On July 17, the day after this spectacular climax to the era of syndicate ball, the Orioles, left with only five players, forfeited a game to the St. Louis Browns and their franchise to the league, which was forced to borrow players from other teams so that Baltimore could complete its schedule. Two days later, McGraw managed his first game inNew York, losing to the Phillies. On August 25, Johnson announced what McGraw had already known: the AL’s intention to move the Orioles to New York in 1903, with Griffith as the Americans’ manager. Before the 1902 season was over, Brush sold the Reds and bought the Giants from Freedman, who took the money and ran away from baseball.
In January 1903, representatives of the two leagues got together and came to a peace agreement of sorts that recognized the admission of the New York American League club, soon to be dubbed in the press as the Hilltoppers or Highlanders.

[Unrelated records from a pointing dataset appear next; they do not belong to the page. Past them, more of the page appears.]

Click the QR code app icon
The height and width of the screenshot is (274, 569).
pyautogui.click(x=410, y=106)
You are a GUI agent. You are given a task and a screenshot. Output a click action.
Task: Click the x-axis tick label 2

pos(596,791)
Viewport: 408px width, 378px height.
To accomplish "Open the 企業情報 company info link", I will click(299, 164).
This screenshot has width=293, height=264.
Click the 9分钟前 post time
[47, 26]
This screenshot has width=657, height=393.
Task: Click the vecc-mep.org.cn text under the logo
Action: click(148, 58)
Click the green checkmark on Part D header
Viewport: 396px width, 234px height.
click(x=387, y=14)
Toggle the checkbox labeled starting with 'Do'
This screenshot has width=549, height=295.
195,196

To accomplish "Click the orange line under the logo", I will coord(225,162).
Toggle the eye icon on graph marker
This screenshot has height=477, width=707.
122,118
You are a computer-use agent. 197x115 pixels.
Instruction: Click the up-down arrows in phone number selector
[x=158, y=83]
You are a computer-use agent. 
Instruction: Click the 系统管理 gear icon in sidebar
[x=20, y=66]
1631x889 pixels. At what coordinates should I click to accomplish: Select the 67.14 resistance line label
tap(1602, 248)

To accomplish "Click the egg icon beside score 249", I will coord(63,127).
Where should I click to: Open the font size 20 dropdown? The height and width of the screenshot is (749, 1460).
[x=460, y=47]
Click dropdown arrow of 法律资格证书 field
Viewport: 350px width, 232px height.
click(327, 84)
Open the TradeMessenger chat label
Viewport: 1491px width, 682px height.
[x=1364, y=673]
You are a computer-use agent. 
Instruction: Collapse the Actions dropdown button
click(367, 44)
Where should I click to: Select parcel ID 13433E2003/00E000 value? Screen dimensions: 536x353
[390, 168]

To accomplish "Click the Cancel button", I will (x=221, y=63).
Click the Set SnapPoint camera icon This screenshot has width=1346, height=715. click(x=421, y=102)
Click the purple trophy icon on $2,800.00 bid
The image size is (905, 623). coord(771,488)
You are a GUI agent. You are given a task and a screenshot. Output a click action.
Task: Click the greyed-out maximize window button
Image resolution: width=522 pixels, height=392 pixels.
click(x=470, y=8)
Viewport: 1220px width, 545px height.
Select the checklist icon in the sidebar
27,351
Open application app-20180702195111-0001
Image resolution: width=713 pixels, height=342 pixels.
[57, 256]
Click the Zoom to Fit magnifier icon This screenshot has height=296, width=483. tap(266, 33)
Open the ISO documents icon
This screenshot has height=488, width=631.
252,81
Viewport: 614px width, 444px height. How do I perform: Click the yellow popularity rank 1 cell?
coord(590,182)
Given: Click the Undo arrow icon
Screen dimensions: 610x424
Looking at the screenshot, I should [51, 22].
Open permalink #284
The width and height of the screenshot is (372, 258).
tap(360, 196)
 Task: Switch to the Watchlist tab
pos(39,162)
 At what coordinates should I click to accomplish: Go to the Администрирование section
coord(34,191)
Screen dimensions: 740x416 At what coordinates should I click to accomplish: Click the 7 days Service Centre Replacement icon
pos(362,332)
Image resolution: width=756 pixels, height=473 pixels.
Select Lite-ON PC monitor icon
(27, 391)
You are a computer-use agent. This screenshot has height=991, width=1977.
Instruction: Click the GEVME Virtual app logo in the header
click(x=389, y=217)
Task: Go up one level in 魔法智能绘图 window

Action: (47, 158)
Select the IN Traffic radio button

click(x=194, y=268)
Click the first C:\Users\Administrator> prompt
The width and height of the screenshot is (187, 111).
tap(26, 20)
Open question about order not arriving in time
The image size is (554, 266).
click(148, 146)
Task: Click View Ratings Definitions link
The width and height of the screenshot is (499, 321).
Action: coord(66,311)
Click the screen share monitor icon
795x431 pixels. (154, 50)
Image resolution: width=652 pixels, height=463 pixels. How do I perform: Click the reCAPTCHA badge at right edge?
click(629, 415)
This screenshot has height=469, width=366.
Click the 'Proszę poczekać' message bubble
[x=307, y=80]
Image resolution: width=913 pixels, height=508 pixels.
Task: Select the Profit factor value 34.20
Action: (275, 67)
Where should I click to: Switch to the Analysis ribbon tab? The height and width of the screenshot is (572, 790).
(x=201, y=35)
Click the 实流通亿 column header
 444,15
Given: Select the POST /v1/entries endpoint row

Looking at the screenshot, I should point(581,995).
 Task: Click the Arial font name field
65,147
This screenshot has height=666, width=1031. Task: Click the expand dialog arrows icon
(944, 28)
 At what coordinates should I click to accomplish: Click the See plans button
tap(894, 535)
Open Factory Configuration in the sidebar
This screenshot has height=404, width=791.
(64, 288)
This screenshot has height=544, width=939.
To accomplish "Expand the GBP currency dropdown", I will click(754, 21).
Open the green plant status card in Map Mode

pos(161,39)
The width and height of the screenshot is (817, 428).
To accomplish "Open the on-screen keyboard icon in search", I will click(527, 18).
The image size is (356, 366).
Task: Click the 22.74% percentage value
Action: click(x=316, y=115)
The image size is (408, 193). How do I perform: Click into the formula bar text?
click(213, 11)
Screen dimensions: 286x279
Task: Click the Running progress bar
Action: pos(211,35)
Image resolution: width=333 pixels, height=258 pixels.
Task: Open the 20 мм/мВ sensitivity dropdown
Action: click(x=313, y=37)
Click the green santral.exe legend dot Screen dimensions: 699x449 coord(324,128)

Brush continued his private fight against the move, and his animosity toward Johnson and his league extended to the end of the 1904 season, when he and McGraw withheld their Giants from that year’s World Series. Lieb recalled that, for the rest of the decade, “There was a cold war between the two clubs. The Giants’ official family, and writers friendly to them, disdainfuly referred to the Highlanders as the Invaders.”
But Johnson had found two men with the necessary money and influence to push the deal through. The publicly revealed owner was Farrell, the gambler and racing-stable owner; the other, unannounced at the time, was Big Bill Devery, an ex–chief of police and political bagman. They paid $18,000 for the Baltimore franchise, selected coal dealer Joseph Gordon to act as their president, and built a ramshackle ballpark in the Washington Heights section of Manhattan, in time for the home opener on April 30, 1903.
The rest is history. This has been the prehistory.